Depuis le dernier décret de périnatalité de 2007, 40 % des maternités ont fermé et la majorité d'entre elles étaient des maternités de type I avec moins 1 000 accouchements. Encore 3 % ont fermé au cours des quatre dernières années. La première raison de la baisse du nombre d'accouchements dans ces maternités est, quoi qu'on en dise, le choix des femmes qui à 80 % préfèrent les établissements de niveau II et III, c'est-à-dire font le choix de la sécurité. C'est aussi lié au fait que la fécondité se déplace vers des femmes plus âgées et qui vivent dans des grandes agglomérations. Une petite maternité à 500 accouchements sans pédiatre ni obstétricien ni anesthésiste ne permet pas la sécurité.

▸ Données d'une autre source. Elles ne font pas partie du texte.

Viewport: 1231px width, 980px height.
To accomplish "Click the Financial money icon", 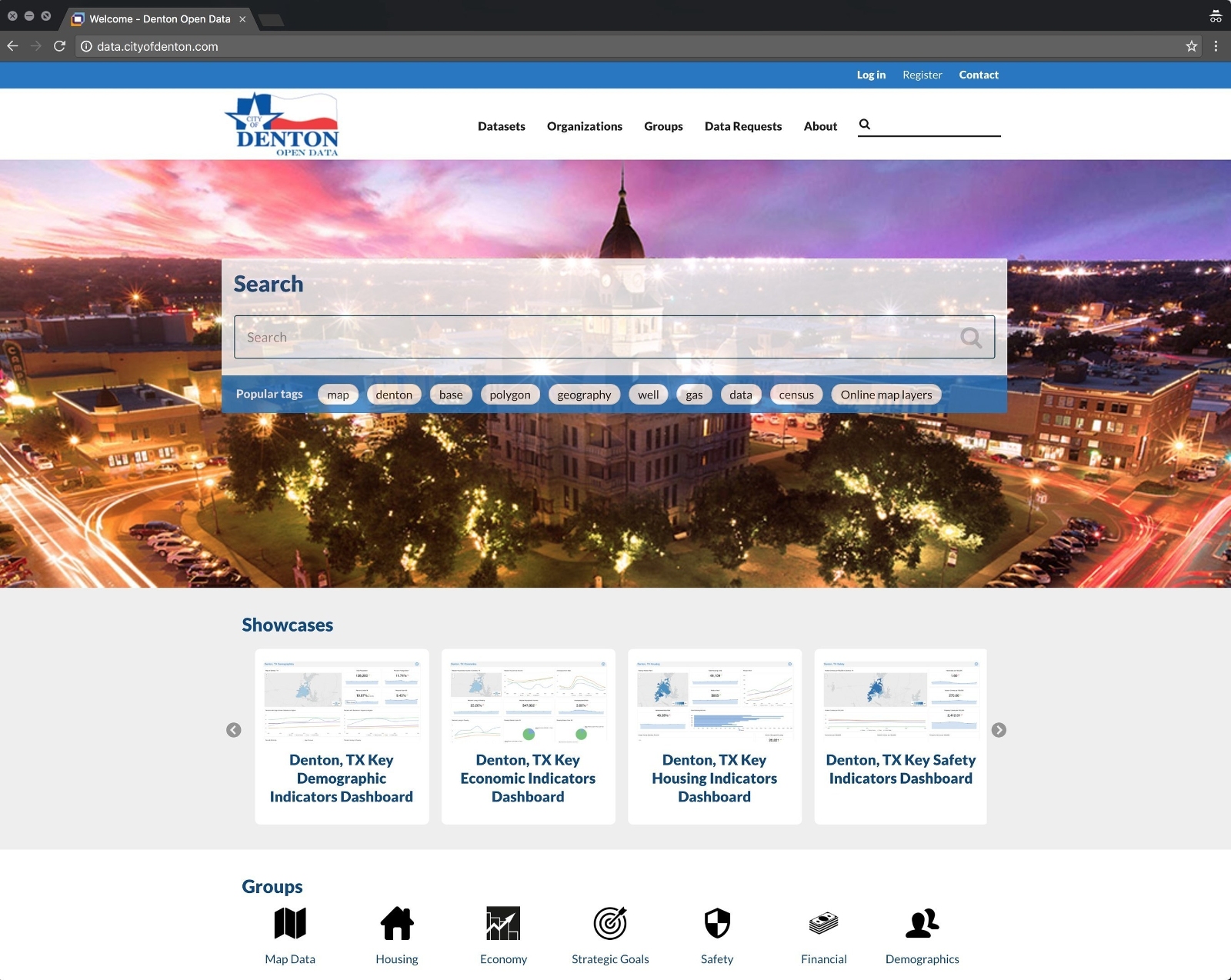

L'éloignement des maternités n'est-il pas un facteur de risque ?

Le temps de trajet du domicile à la maternité ne doit pas être un totem. Que se passerait-il si on appliquait la recommandation du regroupement des petites maternités ? La part de la population générale habitant à plus d'heure d'une maternité passerait de 0,3 à 0,9 %. Ce temps de trajet est calculé pour le véhicule familial. Or si le travail commence inopinément, la femme enceinte doit pouvoir aussi recourir au Samu d'autant que les sages-femmes sont assez volontaires pour y exercer. Cela réduit mécaniquement le temps de trajet et permet d'assurer la continuité des soins.

Par ailleurs, l'obstétrique moderne c'est l'anticipation, le dépistage et la prévention. Si on met tous les outils (échographie du col, dépistage de la prééclampsie..) au plus près des domiciles des femmes, elles seront bien suivies, on anticipera les problèmes et elles pourront accoucher à bon port.